Please return each of the entries that follow, unchanged in every word.

○ ○ ○ ○ ○ ○ ○

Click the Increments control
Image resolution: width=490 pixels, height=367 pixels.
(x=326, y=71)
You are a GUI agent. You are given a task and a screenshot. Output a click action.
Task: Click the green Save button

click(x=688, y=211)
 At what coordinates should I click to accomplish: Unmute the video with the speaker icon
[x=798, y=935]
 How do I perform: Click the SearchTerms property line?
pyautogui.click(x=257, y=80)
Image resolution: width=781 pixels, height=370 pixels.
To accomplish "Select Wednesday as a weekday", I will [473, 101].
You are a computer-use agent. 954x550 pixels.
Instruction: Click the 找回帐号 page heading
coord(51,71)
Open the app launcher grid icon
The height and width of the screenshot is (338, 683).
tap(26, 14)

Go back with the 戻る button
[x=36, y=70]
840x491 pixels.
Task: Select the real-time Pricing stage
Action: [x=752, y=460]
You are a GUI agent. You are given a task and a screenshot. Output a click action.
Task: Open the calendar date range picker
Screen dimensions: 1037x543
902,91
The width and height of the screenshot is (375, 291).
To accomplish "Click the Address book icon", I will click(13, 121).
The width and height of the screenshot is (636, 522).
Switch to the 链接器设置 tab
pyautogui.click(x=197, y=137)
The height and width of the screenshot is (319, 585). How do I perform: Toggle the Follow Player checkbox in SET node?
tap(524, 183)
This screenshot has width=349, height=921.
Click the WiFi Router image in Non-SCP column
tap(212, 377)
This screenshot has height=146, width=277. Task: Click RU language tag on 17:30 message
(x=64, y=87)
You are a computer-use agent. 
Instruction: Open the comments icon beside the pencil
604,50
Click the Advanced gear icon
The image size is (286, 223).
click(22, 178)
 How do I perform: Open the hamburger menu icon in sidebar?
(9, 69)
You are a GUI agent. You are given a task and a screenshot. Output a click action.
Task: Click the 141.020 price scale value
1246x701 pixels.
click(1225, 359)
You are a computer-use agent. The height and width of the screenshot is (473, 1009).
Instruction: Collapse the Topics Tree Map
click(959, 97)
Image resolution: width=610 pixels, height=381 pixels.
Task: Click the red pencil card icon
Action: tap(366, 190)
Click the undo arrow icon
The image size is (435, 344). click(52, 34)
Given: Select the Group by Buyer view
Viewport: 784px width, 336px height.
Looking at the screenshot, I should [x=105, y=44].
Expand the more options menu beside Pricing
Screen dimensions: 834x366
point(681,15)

○ ○ ○ ○ ○ ○ ○

Your solution:
Click the Increments control
Image resolution: width=490 pixels, height=367 pixels.
(x=326, y=71)
You are a GUI agent. You are given a task and a screenshot. Output a click action.
Task: Click the green Save button

click(x=688, y=211)
 At what coordinates should I click to accomplish: Unmute the video with the speaker icon
[x=798, y=935]
 How do I perform: Click the SearchTerms property line?
pyautogui.click(x=257, y=80)
Image resolution: width=781 pixels, height=370 pixels.
To accomplish "Select Wednesday as a weekday", I will [473, 101].
You are a computer-use agent. 954x550 pixels.
Instruction: Click the 找回帐号 page heading
coord(51,71)
Open the app launcher grid icon
The height and width of the screenshot is (338, 683).
tap(26, 14)

Go back with the 戻る button
[x=36, y=70]
840x491 pixels.
Task: Select the real-time Pricing stage
Action: [x=752, y=460]
You are a GUI agent. You are given a task and a screenshot. Output a click action.
Task: Open the calendar date range picker
Screen dimensions: 1037x543
902,91
The width and height of the screenshot is (375, 291).
To accomplish "Click the Address book icon", I will click(13, 121).
The width and height of the screenshot is (636, 522).
Switch to the 链接器设置 tab
pyautogui.click(x=197, y=137)
The height and width of the screenshot is (319, 585). How do I perform: Toggle the Follow Player checkbox in SET node?
tap(524, 183)
This screenshot has width=349, height=921.
Click the WiFi Router image in Non-SCP column
tap(212, 377)
This screenshot has height=146, width=277. Task: Click RU language tag on 17:30 message
(x=64, y=87)
You are a computer-use agent. 
Instruction: Open the comments icon beside the pencil
604,50
Click the Advanced gear icon
The image size is (286, 223).
click(22, 178)
 How do I perform: Open the hamburger menu icon in sidebar?
(9, 69)
You are a GUI agent. You are given a task and a screenshot. Output a click action.
Task: Click the 141.020 price scale value
1246x701 pixels.
click(1225, 359)
You are a computer-use agent. The height and width of the screenshot is (473, 1009).
Instruction: Collapse the Topics Tree Map
click(959, 97)
Image resolution: width=610 pixels, height=381 pixels.
Task: Click the red pencil card icon
Action: tap(366, 190)
Click the undo arrow icon
The image size is (435, 344). click(52, 34)
Given: Select the Group by Buyer view
Viewport: 784px width, 336px height.
Looking at the screenshot, I should [x=105, y=44].
Expand the more options menu beside Pricing
Screen dimensions: 834x366
point(681,15)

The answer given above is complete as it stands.